Die GLS Bank verteidigte ihr Vorgehen und betonte, die Schließungen basierten auf rechtlichen und regulatorischen Verpflichtungen, nicht auf politischer Voreingenommenheit. Der Vorstand der Bank, der auf einer Mitgliederversammlung in Bochum mit 676 von 720 Stimmen bestätigt wurde, verwies darauf, dass Aufsichtsbehörden die sofortige Meldung „verdächtiger Transaktionen“ verlangen. Auch der Aufsichtsrat, dem die scheidende Vorsitzende Irene Reifenhäuser-Karnath angehört, erhielt starke Rückendeckung von den Mitgliedern.

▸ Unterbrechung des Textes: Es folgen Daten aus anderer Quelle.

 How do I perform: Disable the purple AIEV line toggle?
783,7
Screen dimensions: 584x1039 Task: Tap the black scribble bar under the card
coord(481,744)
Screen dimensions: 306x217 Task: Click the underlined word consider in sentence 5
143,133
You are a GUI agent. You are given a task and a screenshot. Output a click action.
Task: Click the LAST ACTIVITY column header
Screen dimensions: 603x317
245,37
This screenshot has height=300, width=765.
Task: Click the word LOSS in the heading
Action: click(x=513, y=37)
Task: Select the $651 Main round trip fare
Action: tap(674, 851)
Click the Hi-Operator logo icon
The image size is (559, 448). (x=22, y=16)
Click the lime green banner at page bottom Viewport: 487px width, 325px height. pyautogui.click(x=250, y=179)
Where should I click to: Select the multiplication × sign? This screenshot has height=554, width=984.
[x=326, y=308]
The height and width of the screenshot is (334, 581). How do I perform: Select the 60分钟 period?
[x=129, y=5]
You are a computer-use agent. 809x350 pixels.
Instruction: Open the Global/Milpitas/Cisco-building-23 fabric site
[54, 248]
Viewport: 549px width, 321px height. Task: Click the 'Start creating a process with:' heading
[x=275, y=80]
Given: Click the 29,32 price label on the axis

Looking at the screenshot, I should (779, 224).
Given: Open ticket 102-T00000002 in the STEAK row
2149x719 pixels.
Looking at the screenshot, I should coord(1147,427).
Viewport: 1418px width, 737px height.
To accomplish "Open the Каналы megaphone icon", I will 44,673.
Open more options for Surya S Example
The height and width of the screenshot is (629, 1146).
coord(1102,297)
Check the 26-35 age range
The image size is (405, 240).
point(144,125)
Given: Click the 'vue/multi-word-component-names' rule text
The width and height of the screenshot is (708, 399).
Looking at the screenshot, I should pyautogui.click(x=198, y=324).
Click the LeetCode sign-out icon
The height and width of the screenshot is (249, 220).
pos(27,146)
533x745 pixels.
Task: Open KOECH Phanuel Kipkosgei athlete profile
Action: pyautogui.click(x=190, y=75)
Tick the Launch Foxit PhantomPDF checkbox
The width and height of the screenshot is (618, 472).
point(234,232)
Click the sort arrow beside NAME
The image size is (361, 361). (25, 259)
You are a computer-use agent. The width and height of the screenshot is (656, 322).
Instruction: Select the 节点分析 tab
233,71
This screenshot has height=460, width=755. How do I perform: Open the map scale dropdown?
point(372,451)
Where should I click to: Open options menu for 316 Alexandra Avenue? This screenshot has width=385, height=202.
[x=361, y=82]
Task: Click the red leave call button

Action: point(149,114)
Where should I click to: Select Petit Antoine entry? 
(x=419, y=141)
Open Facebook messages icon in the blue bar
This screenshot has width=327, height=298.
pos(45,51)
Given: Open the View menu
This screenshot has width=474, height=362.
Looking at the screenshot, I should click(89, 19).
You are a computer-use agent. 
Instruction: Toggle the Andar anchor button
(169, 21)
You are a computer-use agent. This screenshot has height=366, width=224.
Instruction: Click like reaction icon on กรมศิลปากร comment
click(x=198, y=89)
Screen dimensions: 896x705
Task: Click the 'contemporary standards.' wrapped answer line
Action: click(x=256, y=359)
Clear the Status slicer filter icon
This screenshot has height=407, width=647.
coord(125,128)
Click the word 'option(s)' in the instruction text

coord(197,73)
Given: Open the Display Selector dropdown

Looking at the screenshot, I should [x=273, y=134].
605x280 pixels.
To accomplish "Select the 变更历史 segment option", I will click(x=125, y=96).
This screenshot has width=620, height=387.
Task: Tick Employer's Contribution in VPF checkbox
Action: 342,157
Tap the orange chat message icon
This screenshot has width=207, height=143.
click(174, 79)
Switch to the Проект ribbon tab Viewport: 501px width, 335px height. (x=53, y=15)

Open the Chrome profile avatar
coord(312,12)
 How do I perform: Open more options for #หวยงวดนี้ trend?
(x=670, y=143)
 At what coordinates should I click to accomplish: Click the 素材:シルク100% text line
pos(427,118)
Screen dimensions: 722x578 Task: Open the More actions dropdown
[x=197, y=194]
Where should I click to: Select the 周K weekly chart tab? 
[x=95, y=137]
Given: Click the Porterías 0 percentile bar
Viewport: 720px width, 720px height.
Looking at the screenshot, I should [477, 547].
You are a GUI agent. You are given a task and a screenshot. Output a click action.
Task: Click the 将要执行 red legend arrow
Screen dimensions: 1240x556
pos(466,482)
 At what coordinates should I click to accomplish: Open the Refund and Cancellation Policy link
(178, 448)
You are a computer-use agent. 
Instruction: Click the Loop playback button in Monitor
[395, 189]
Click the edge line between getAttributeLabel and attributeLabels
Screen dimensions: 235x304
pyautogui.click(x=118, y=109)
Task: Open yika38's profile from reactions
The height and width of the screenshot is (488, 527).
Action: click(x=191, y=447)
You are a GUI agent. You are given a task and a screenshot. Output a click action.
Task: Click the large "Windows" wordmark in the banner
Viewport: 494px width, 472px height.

Als Reaktion auf die öffentliche Kritik führte die GLS Bank Gespräche mit betroffenen Kunden und bot Beratung an, wie sich Transaktionen vermeiden lassen, die regulatorische Warnsignale auslösen könnten. Unterdessen wurde die Sparkasse Göttingen rechtlich verpflichtet, die Konten der „Roten Hilfe“ vorläufig aufrechtzuerhalten – eine vorübergehende Entlastung für die Organisation.

Die Auseinandersetzungen verdeutlichen das Spannungsfeld zwischen Finanzregulierung und politischem Aktivismus. Beide Banken stehen weiterhin in der Kritik, wie sie gesetzliche Pflichten mit öffentlichem Vertrauen in Einklang bringen. Für die „Rote Hilfe“ und die DKP bieten das Gerichtsurteil und die Kehrtwende der GLS Bank zwar kurzfristige Lösungen – doch die grundsätzliche Debatte über den Ausschluss von Konten geht weiter.